Founded in 2003 in Grapevine, Texas, UDF utilized a family of five funds – UDF I, II, III, IV, and V – to invest in various residential real estate developers and private homebuilders.

When developers failed to repay money borrowed from one fund, triggering multimillion-dollar shortfalls, the defendants transferred money out of another fund to pay distributions to the original fund’s investors, all without disclosing the transfers to the SEC and the investing public.

From January 2011 until November 2015, approximately $65 million in UDF IV investors’ money was used to pay UDF III investors a return on their investment and fulfill other financial obligations. Similarly, approximately $7.4 million in UDF V investors’ money, along with money obtained from a financial institution, was purportedly used to pay returns to UDF III and UDF IV investors.
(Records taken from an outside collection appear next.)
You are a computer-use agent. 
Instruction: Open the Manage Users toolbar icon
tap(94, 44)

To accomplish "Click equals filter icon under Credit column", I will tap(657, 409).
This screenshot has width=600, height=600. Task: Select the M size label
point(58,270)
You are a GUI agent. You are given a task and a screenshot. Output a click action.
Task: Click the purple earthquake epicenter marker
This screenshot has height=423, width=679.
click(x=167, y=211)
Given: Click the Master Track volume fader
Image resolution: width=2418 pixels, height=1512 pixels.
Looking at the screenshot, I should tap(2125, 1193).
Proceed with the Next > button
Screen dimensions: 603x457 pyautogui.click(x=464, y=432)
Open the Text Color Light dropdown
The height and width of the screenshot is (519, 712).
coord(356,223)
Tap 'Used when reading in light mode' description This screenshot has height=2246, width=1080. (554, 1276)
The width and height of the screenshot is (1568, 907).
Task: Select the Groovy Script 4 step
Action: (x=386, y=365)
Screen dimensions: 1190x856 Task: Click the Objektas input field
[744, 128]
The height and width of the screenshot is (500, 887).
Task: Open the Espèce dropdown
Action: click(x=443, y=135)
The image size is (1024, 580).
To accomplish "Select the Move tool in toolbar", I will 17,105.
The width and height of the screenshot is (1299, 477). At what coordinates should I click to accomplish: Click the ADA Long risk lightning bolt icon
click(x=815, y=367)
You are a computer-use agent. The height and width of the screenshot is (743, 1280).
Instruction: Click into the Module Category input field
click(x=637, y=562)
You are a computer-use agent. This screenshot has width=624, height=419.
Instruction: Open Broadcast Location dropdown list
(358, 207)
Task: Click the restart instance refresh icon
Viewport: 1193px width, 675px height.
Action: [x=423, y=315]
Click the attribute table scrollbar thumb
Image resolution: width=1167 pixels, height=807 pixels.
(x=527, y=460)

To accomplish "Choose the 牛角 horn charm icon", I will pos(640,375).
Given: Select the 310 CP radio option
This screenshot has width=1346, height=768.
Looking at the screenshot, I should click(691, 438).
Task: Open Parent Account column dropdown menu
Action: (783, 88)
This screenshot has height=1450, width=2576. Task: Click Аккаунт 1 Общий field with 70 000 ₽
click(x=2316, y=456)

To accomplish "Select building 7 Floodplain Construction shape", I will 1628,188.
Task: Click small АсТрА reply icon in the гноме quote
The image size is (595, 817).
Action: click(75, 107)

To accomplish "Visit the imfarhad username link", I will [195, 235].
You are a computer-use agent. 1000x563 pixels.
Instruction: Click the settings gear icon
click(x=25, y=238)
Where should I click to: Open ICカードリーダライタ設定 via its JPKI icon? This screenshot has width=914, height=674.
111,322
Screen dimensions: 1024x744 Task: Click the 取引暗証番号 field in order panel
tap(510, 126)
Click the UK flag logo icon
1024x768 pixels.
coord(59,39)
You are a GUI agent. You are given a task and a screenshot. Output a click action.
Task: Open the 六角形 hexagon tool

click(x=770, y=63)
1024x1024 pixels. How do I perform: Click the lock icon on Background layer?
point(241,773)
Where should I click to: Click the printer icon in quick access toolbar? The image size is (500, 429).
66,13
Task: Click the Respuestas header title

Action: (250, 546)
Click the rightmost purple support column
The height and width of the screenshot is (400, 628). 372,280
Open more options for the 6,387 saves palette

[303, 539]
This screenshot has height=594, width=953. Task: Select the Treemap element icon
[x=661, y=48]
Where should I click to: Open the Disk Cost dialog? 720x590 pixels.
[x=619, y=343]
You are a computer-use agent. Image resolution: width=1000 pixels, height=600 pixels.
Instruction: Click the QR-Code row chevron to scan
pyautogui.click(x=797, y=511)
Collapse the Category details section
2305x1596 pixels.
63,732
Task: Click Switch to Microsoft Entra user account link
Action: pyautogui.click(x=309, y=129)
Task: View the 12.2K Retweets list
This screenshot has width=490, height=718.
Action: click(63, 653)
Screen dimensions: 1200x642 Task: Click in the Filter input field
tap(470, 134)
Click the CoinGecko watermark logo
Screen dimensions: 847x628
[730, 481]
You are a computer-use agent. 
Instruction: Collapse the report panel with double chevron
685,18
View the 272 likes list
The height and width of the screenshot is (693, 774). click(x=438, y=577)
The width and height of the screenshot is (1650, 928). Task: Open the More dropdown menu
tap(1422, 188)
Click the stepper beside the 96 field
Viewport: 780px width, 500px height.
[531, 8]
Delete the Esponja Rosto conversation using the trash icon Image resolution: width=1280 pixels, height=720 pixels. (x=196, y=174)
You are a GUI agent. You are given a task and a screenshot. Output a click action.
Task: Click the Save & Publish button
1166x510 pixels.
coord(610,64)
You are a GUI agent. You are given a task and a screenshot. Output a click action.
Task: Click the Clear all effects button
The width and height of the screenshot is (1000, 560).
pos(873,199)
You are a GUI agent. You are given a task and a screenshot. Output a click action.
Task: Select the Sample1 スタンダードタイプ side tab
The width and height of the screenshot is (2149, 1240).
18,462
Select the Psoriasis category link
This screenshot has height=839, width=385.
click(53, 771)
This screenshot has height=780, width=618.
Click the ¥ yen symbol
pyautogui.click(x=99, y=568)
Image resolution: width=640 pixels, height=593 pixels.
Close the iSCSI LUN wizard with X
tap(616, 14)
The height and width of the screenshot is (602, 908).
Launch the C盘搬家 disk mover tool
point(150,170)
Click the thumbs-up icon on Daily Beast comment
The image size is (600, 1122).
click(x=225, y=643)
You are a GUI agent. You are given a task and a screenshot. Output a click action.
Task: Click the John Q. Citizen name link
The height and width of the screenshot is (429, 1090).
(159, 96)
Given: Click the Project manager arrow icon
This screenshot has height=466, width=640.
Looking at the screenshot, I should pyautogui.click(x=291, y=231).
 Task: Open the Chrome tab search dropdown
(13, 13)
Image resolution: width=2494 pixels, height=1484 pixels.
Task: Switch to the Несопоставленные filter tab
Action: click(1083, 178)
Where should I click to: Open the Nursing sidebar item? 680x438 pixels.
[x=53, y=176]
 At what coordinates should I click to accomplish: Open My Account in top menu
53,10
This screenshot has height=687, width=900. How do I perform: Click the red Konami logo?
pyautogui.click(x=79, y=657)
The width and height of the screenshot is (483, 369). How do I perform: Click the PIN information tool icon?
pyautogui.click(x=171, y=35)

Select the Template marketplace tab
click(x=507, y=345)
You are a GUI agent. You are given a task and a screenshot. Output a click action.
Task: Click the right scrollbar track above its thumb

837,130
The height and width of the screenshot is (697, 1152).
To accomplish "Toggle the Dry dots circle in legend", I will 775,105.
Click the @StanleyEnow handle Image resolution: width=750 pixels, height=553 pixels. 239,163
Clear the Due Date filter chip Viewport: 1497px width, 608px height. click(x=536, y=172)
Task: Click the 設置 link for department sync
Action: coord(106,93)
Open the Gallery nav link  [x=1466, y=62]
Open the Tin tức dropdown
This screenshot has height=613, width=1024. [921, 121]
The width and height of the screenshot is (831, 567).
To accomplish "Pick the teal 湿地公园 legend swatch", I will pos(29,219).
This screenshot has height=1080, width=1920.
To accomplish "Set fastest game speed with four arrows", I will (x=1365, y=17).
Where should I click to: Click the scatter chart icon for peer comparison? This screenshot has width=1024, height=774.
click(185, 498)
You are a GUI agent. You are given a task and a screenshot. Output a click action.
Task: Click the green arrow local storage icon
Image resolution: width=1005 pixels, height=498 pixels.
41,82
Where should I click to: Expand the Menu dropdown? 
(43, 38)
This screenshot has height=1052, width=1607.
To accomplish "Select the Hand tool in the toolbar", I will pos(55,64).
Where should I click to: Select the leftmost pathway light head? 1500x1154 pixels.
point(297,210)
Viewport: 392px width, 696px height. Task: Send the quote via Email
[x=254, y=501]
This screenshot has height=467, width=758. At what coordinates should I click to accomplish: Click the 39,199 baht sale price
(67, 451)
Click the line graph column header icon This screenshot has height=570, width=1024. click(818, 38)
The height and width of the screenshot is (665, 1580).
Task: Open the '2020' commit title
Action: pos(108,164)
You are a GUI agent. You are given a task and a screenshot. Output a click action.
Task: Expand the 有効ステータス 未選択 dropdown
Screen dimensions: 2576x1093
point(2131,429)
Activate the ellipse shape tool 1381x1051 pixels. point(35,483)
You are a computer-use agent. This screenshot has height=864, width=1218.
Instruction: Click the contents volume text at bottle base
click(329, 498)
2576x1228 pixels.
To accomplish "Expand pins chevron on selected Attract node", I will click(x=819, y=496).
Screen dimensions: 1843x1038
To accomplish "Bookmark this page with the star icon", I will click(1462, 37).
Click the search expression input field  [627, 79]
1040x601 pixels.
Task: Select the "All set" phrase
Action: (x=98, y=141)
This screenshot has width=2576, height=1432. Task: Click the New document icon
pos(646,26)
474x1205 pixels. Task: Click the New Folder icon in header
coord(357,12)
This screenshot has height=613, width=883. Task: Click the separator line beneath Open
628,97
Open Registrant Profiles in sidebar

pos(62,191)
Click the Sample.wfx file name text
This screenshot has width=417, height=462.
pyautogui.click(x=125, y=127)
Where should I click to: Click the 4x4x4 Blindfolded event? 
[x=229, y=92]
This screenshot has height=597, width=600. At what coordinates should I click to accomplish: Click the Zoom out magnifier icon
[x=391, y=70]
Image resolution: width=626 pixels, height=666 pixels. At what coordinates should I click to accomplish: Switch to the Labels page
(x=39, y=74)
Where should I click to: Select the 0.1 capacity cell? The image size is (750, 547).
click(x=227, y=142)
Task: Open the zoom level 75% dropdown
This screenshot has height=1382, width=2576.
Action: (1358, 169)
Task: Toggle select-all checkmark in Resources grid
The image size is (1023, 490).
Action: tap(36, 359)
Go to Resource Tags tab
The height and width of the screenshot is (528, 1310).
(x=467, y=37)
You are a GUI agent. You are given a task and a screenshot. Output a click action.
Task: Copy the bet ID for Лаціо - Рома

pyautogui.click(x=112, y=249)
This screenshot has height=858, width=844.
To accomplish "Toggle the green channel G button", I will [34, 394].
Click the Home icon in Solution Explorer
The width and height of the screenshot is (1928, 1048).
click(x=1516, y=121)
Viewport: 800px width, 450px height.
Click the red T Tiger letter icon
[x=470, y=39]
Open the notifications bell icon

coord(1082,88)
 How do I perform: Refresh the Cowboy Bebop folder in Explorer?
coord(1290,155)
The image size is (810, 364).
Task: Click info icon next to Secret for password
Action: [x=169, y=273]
The registration statements of UDF III, a limited partnership, UDF IV, a real estate investment trust that previously traded on the Nasdaq and later the over-the-counter market, and UDF V, a non-traded REIT, were revoked by the SEC in August 2020 for “failure to comply with periodic filing requirements.”

The case dates to 2016, when the FBI raided the UDF offices in response to concerns raised by Dallas-based Hayman Capital Management about the company’s operations. Hayman Capital’s Kyle Bass dubbed the actions a “Ponzi-like scheme” and short-sold its stock; he said he later earned more than $30 million on the UDF trades.

In July 2018, UDF agreed to pay $8.3 million to settle similar charges brought by the SEC without admitting to wrongdoing.